Albert Barnes Commentary Job 24:19

Albert Barnes Commentary

Job 24:19

1798–1870
Presbyterian
Albert Barnes
Albert Barnes

Albert Barnes Commentary

Job 24:19

1798–1870
Presbyterian
SCRIPTURE

"Drought and heat consume the snow waters: [So doth] Sheol [those that] have sinned." — Job 24:19 (ASV)

Drought and heat consume the snow-waters—Margin, “violently take” (see the notes at Job 6:17). The word rendered “consume,” and in the margin “violently take” (יגזלו yı̂gâze), properly means to strip off, as skin from the flesh, and then to pluck or tear away by force—to strip, to spoil, to rob. The meaning here is that the heat seems to seize and carry away the snow waters, to bear them off as a plunderer does spoil.

There is much poetic beauty in this image. The “snow-waters” here mean the waters produced by the melting of the snow on the hills, which swell the rivulets in the valleys below. Those waters, Job says, are carried along in rivulets over the burning sands until the drought and heat absorb them all, and they vanish away (see the beautiful description of this which Job gives in Job 6:15-18). Those waters vanish away silently and gently.

The stream becomes smaller and smaller as it winds along in the desert until it all disappears. So Job says it is with these wicked people whom he is describing. Instead of being violently cut off, or hurried out of life by some sudden and dreadful judgment as his friends maintained, they were allowed to linger on calmly and peaceably. They continued, like the stream gliding gently in the desert, until they quietly disappeared by death, just as the waters sink gently into the sands or evaporate into the air. The whole description is that of a peaceful death, as distinct from one of violence.

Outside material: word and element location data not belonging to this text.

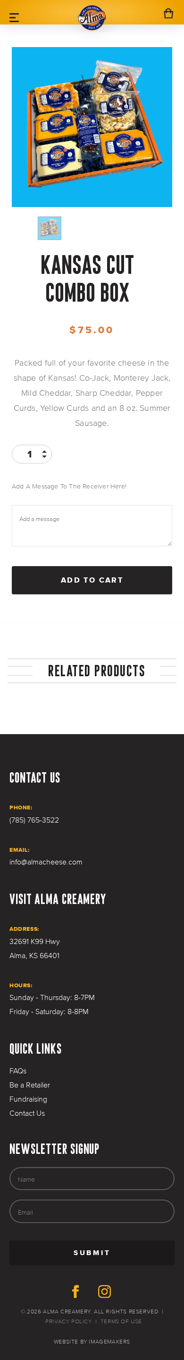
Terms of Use (121, 1321)
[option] (92, 127)
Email (25, 1212)
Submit (124, 1256)
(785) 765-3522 (34, 820)
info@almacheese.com (46, 862)
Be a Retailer (29, 1085)
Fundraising (28, 1099)
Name (26, 1179)
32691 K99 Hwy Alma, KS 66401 (34, 948)
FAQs (17, 1071)
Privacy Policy (68, 1321)
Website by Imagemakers (92, 1341)
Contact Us (27, 1113)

So does the grave those who have sinned—There is a wonderful terseness and energy in the original words here, which our translation expresses very feebly. The Hebrew is (חטאו שׁאול she'ôl châṭâ'û), “the grave, they have sinned.” The sense is correctly expressed in the common version. The meaning is that those who have sinned die in the same quiet and gentle manner with which waters vanish in the desert. By “those who have sinned,” Job means those to whom he had just referred—robbers, adulterers, murderers, etc.—and the sense of the whole is that they died a calm and peaceful death (see the notes at Job 21:13, where he advances the same sentiment as here).